What the exercise asks — Beginning with the line that contains "You are a GUI", repeat each line exactly through the end of the listing below. Pictures stay out.

Supplied records —
-- Opening Marker --

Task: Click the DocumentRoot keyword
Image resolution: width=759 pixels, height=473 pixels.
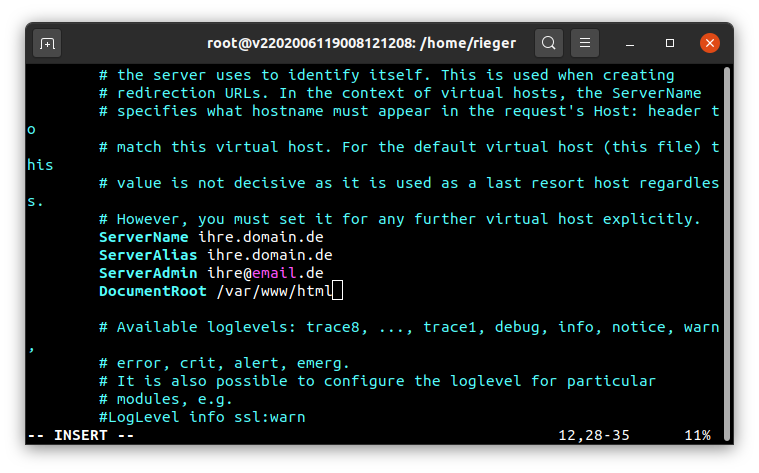Action: 152,291
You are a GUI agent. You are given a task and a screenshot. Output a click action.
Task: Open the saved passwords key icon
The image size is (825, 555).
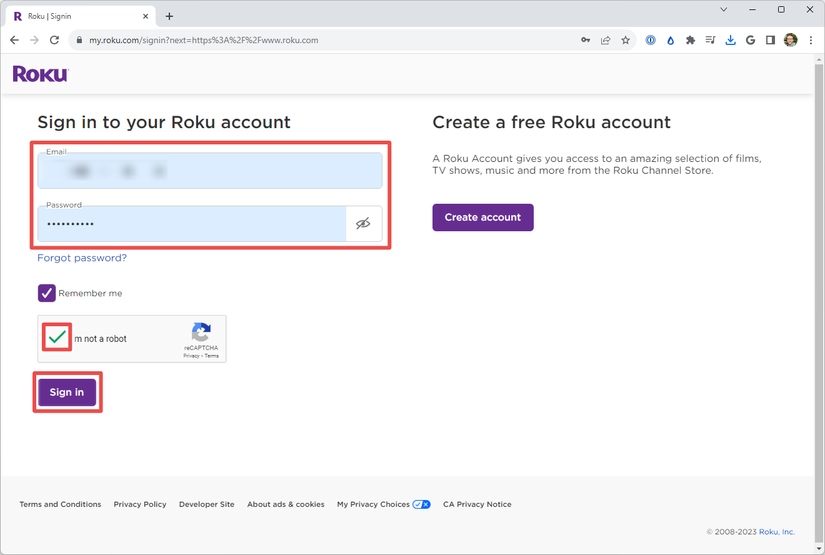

-- Closing Marker --

Solution —
You are a GUI agent. You are given a task and a screenshot. Output a click action.
Task: Open the saved passwords key icon
The image size is (825, 555).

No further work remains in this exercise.